# Supplied information
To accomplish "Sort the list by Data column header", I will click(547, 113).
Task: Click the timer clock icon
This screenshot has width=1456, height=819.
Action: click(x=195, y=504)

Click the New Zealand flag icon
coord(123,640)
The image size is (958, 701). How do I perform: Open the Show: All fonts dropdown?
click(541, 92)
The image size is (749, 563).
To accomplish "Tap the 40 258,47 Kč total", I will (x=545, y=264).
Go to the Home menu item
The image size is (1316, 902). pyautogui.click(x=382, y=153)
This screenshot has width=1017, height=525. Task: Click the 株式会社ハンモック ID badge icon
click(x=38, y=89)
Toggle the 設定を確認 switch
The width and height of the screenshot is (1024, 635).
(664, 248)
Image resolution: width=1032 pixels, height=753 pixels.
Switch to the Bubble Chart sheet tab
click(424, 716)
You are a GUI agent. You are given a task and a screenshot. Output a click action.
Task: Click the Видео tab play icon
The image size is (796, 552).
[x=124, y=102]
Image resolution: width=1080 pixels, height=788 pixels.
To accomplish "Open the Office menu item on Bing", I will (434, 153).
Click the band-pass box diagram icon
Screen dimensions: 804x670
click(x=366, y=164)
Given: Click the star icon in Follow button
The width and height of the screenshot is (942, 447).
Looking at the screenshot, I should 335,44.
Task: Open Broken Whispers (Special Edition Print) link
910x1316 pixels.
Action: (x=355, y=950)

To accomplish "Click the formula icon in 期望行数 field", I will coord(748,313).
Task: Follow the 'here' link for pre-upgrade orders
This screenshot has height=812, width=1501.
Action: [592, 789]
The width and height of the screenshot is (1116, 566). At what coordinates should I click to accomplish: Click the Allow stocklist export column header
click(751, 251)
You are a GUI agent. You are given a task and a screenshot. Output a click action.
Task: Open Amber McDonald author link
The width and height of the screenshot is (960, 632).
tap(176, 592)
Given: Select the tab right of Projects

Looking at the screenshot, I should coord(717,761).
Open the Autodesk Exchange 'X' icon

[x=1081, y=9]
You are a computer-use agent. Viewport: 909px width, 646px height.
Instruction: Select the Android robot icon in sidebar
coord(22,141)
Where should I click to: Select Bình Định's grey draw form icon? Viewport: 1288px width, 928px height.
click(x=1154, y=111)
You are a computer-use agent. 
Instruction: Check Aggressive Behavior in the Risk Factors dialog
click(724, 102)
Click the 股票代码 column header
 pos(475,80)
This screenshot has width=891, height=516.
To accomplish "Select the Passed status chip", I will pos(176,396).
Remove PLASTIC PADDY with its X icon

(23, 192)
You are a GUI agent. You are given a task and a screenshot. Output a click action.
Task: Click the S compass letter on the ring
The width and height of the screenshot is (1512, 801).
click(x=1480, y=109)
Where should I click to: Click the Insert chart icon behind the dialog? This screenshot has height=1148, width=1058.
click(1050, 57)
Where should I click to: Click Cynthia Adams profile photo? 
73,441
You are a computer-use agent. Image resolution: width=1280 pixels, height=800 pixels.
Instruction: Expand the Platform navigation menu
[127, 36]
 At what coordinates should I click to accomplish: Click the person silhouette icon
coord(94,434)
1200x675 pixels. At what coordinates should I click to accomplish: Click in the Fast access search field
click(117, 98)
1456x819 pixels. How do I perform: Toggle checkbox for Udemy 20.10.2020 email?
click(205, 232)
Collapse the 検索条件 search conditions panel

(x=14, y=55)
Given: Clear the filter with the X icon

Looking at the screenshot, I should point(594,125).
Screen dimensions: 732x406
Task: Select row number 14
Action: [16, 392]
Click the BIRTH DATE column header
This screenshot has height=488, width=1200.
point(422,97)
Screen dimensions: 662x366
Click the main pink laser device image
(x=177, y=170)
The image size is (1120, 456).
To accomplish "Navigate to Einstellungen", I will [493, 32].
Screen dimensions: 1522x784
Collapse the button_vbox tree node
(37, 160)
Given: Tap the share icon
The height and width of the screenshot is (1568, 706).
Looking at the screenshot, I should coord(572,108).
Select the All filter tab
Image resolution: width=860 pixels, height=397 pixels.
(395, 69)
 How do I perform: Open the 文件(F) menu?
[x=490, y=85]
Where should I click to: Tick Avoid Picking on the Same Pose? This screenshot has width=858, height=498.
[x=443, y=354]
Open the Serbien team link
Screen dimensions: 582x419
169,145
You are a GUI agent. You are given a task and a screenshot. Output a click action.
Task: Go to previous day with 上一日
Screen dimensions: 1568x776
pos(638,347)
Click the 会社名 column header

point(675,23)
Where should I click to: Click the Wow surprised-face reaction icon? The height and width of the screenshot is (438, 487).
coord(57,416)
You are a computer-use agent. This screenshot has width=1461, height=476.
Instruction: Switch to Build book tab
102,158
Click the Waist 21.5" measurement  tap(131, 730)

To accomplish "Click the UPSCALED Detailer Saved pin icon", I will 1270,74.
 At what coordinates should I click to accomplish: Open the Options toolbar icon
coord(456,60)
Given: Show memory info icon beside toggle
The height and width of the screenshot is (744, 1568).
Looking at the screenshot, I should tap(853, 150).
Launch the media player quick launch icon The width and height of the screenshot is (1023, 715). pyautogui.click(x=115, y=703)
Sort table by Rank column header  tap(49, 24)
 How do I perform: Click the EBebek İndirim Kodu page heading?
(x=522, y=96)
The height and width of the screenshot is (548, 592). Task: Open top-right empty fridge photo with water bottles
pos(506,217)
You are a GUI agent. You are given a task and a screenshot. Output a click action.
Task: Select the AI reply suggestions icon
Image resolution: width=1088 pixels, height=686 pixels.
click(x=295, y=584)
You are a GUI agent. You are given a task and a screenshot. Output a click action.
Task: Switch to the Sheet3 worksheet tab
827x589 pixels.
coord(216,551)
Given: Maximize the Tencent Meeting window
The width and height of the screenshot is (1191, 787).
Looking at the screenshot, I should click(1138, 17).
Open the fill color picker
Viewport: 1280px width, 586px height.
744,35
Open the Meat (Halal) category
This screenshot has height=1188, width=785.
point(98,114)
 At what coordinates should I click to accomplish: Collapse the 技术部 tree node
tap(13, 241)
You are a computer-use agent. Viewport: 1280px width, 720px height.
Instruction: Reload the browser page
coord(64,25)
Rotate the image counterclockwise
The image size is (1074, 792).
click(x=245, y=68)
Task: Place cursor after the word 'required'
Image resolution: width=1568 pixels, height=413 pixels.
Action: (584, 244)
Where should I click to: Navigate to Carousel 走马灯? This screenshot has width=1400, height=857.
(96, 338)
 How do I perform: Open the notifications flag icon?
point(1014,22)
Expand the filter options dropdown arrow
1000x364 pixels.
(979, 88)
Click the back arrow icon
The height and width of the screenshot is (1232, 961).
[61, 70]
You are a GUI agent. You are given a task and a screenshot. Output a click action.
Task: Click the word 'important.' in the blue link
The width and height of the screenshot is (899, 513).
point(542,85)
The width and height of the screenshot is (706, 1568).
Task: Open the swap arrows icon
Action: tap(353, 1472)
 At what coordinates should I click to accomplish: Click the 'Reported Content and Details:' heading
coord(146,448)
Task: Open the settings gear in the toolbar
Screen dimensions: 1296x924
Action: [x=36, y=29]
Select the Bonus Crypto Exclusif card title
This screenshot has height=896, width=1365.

# Work to be completed
Transcribe every record above exactly as it appears.

# Answer for the task
To accomplish "Sort the list by Data column header", I will click(547, 113).
Task: Click the timer clock icon
This screenshot has width=1456, height=819.
Action: click(x=195, y=504)

Click the New Zealand flag icon
coord(123,640)
The image size is (958, 701). How do I perform: Open the Show: All fonts dropdown?
click(541, 92)
The image size is (749, 563).
To accomplish "Tap the 40 258,47 Kč total", I will (x=545, y=264).
Go to the Home menu item
The image size is (1316, 902). pyautogui.click(x=382, y=153)
This screenshot has width=1017, height=525. Task: Click the 株式会社ハンモック ID badge icon
click(x=38, y=89)
Toggle the 設定を確認 switch
The width and height of the screenshot is (1024, 635).
(664, 248)
Image resolution: width=1032 pixels, height=753 pixels.
Switch to the Bubble Chart sheet tab
click(424, 716)
You are a GUI agent. You are given a task and a screenshot. Output a click action.
Task: Click the Видео tab play icon
The image size is (796, 552).
[x=124, y=102]
Image resolution: width=1080 pixels, height=788 pixels.
To accomplish "Open the Office menu item on Bing", I will (434, 153).
Click the band-pass box diagram icon
Screen dimensions: 804x670
click(x=366, y=164)
Given: Click the star icon in Follow button
The width and height of the screenshot is (942, 447).
Looking at the screenshot, I should 335,44.
Task: Open Broken Whispers (Special Edition Print) link
910x1316 pixels.
Action: (x=355, y=950)

To accomplish "Click the formula icon in 期望行数 field", I will coord(748,313).
Task: Follow the 'here' link for pre-upgrade orders
This screenshot has height=812, width=1501.
Action: [592, 789]
The width and height of the screenshot is (1116, 566). At what coordinates should I click to accomplish: Click the Allow stocklist export column header
click(751, 251)
You are a GUI agent. You are given a task and a screenshot. Output a click action.
Task: Open Amber McDonald author link
The width and height of the screenshot is (960, 632).
tap(176, 592)
Given: Select the tab right of Projects

Looking at the screenshot, I should coord(717,761).
Open the Autodesk Exchange 'X' icon

[x=1081, y=9]
You are a computer-use agent. Viewport: 909px width, 646px height.
Instruction: Select the Android robot icon in sidebar
coord(22,141)
Where should I click to: Select Bình Định's grey draw form icon? Viewport: 1288px width, 928px height.
click(x=1154, y=111)
You are a computer-use agent. 
Instruction: Check Aggressive Behavior in the Risk Factors dialog
click(724, 102)
Click the 股票代码 column header
 pos(475,80)
This screenshot has width=891, height=516.
To accomplish "Select the Passed status chip", I will pos(176,396).
Remove PLASTIC PADDY with its X icon

(23, 192)
You are a GUI agent. You are given a task and a screenshot. Output a click action.
Task: Click the S compass letter on the ring
The width and height of the screenshot is (1512, 801).
click(x=1480, y=109)
Where should I click to: Click the Insert chart icon behind the dialog? This screenshot has height=1148, width=1058.
click(1050, 57)
Where should I click to: Click Cynthia Adams profile photo? 
73,441
You are a computer-use agent. Image resolution: width=1280 pixels, height=800 pixels.
Instruction: Expand the Platform navigation menu
[127, 36]
 At what coordinates should I click to accomplish: Click the person silhouette icon
coord(94,434)
1200x675 pixels. At what coordinates should I click to accomplish: Click in the Fast access search field
click(117, 98)
1456x819 pixels. How do I perform: Toggle checkbox for Udemy 20.10.2020 email?
click(205, 232)
Collapse the 検索条件 search conditions panel

(x=14, y=55)
Given: Clear the filter with the X icon

Looking at the screenshot, I should point(594,125).
Screen dimensions: 732x406
Task: Select row number 14
Action: [16, 392]
Click the BIRTH DATE column header
This screenshot has height=488, width=1200.
point(422,97)
Screen dimensions: 662x366
Click the main pink laser device image
(x=177, y=170)
The image size is (1120, 456).
To accomplish "Navigate to Einstellungen", I will [493, 32].
Screen dimensions: 1522x784
Collapse the button_vbox tree node
(37, 160)
Given: Tap the share icon
The height and width of the screenshot is (1568, 706).
Looking at the screenshot, I should coord(572,108).
Select the All filter tab
Image resolution: width=860 pixels, height=397 pixels.
(395, 69)
 How do I perform: Open the 文件(F) menu?
[x=490, y=85]
Where should I click to: Tick Avoid Picking on the Same Pose? This screenshot has width=858, height=498.
[x=443, y=354]
Open the Serbien team link
Screen dimensions: 582x419
169,145
You are a GUI agent. You are given a task and a screenshot. Output a click action.
Task: Go to previous day with 上一日
Screen dimensions: 1568x776
pos(638,347)
Click the 会社名 column header

point(675,23)
Where should I click to: Click the Wow surprised-face reaction icon? The height and width of the screenshot is (438, 487).
coord(57,416)
You are a computer-use agent. This screenshot has width=1461, height=476.
Instruction: Switch to Build book tab
102,158
Click the Waist 21.5" measurement  tap(131, 730)

To accomplish "Click the UPSCALED Detailer Saved pin icon", I will 1270,74.
 At what coordinates should I click to accomplish: Open the Options toolbar icon
coord(456,60)
Given: Show memory info icon beside toggle
The height and width of the screenshot is (744, 1568).
Looking at the screenshot, I should tap(853, 150).
Launch the media player quick launch icon The width and height of the screenshot is (1023, 715). pyautogui.click(x=115, y=703)
Sort table by Rank column header  tap(49, 24)
 How do I perform: Click the EBebek İndirim Kodu page heading?
(x=522, y=96)
The height and width of the screenshot is (548, 592). Task: Open top-right empty fridge photo with water bottles
pos(506,217)
You are a GUI agent. You are given a task and a screenshot. Output a click action.
Task: Select the AI reply suggestions icon
Image resolution: width=1088 pixels, height=686 pixels.
click(x=295, y=584)
You are a GUI agent. You are given a task and a screenshot. Output a click action.
Task: Switch to the Sheet3 worksheet tab
827x589 pixels.
coord(216,551)
Given: Maximize the Tencent Meeting window
The width and height of the screenshot is (1191, 787).
Looking at the screenshot, I should click(1138, 17).
Open the fill color picker
Viewport: 1280px width, 586px height.
744,35
Open the Meat (Halal) category
This screenshot has height=1188, width=785.
point(98,114)
 At what coordinates should I click to accomplish: Collapse the 技术部 tree node
tap(13, 241)
You are a computer-use agent. Viewport: 1280px width, 720px height.
Instruction: Reload the browser page
coord(64,25)
Rotate the image counterclockwise
The image size is (1074, 792).
click(x=245, y=68)
Task: Place cursor after the word 'required'
Image resolution: width=1568 pixels, height=413 pixels.
Action: (584, 244)
Where should I click to: Navigate to Carousel 走马灯? This screenshot has width=1400, height=857.
(96, 338)
 How do I perform: Open the notifications flag icon?
point(1014,22)
Expand the filter options dropdown arrow
1000x364 pixels.
(979, 88)
Click the back arrow icon
The height and width of the screenshot is (1232, 961).
[61, 70]
You are a GUI agent. You are given a task and a screenshot. Output a click action.
Task: Click the word 'important.' in the blue link
The width and height of the screenshot is (899, 513).
point(542,85)
The width and height of the screenshot is (706, 1568).
Task: Open the swap arrows icon
Action: tap(353, 1472)
 At what coordinates should I click to accomplish: Click the 'Reported Content and Details:' heading
coord(146,448)
Task: Open the settings gear in the toolbar
Screen dimensions: 1296x924
Action: [x=36, y=29]
Select the Bonus Crypto Exclusif card title
This screenshot has height=896, width=1365.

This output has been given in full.